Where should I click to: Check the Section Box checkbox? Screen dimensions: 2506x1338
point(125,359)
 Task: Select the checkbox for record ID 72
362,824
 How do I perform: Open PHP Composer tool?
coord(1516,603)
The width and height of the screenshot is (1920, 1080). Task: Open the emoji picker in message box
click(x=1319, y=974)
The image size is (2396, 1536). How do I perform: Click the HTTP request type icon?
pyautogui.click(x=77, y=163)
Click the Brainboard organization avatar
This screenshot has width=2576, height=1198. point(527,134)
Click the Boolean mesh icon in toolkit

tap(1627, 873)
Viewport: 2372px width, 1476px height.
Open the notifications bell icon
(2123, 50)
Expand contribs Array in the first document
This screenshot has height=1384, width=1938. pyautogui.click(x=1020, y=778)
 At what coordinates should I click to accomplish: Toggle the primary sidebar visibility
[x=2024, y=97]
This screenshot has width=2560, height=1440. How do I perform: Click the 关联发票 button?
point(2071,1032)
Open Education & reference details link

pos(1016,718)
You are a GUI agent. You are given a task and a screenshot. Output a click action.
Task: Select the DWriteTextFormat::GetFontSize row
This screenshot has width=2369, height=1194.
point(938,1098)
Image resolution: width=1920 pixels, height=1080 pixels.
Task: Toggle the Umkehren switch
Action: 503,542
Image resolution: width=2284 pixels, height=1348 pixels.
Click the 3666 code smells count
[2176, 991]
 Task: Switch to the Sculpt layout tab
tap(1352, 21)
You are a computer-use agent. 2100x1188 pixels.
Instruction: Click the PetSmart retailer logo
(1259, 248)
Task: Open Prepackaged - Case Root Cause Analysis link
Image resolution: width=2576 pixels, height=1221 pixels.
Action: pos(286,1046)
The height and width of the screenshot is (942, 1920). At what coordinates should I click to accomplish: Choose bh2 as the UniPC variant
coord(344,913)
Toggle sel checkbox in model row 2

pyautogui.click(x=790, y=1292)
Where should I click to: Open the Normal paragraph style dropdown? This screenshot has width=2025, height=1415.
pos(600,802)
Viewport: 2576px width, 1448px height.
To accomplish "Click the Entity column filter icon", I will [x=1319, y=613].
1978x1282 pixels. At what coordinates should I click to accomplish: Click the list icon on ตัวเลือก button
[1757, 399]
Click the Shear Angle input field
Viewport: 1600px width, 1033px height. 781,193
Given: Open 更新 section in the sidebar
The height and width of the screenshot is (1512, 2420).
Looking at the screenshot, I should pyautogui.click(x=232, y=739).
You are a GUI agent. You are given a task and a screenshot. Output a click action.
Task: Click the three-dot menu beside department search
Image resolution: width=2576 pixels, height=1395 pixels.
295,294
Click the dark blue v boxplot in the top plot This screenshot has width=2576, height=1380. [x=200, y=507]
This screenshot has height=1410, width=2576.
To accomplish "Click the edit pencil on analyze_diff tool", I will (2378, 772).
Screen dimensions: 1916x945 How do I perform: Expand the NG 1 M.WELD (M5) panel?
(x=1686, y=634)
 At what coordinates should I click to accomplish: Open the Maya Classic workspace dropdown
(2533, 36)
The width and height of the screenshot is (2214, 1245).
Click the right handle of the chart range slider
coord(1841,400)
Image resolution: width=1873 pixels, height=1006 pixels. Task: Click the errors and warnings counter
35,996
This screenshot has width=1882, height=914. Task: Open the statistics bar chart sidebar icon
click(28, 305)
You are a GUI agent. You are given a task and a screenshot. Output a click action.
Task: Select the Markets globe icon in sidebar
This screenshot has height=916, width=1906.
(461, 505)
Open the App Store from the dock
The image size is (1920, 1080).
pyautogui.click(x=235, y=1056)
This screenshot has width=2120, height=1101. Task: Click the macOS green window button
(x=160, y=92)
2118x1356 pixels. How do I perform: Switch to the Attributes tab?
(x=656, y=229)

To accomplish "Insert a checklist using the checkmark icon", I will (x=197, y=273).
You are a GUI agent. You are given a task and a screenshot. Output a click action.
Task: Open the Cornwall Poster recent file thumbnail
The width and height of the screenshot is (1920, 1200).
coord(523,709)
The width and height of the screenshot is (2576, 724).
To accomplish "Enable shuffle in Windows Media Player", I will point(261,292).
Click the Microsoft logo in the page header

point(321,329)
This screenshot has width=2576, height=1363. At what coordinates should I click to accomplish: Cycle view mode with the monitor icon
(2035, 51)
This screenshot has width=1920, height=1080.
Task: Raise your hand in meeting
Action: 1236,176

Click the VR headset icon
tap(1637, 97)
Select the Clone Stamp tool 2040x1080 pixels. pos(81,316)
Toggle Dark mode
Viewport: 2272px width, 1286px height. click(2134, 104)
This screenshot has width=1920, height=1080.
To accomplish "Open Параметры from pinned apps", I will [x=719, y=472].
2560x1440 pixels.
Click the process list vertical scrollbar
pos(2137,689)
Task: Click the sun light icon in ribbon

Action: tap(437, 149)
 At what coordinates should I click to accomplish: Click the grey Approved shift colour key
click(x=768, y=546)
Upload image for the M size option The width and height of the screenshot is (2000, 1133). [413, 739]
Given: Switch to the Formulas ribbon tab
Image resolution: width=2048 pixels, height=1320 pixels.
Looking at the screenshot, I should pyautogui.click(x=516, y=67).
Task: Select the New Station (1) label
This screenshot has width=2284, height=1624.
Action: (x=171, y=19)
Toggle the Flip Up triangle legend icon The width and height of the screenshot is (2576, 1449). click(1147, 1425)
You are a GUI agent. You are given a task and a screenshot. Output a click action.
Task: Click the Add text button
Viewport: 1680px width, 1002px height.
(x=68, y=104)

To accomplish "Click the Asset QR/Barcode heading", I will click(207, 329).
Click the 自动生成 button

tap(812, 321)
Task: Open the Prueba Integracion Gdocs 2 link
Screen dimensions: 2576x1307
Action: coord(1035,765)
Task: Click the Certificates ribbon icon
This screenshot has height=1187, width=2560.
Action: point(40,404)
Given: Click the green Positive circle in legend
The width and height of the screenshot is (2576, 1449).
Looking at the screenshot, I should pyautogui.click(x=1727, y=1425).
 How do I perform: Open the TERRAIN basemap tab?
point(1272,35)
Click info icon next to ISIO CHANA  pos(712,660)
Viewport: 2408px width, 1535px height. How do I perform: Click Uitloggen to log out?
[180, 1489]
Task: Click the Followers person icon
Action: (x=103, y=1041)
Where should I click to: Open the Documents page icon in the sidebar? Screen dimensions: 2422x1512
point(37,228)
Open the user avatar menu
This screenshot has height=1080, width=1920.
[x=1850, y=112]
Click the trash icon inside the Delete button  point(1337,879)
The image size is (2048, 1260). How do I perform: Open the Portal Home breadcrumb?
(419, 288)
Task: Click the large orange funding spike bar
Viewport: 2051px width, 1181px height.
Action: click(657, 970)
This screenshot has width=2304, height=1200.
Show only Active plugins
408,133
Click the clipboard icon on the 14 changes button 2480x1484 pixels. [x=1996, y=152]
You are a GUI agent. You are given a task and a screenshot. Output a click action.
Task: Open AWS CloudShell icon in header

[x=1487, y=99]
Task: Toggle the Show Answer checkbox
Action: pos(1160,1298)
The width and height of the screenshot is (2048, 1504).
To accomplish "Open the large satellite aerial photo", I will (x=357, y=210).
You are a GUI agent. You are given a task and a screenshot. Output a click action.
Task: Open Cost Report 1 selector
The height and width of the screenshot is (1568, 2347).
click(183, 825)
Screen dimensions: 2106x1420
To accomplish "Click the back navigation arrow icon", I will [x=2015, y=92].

------------------------------------

Once you find the line with "Image resolution: width=2048" above, print it and every line after it up to and including the line with "Task: Click the Add text button", exactly as written and nothing else.

Image resolution: width=2048 pixels, height=1320 pixels.
Looking at the screenshot, I should pyautogui.click(x=516, y=67).
Task: Select the New Station (1) label
This screenshot has width=2284, height=1624.
Action: (x=171, y=19)
Toggle the Flip Up triangle legend icon The width and height of the screenshot is (2576, 1449). click(1147, 1425)
You are a GUI agent. You are given a task and a screenshot. Output a click action.
Task: Click the Add text button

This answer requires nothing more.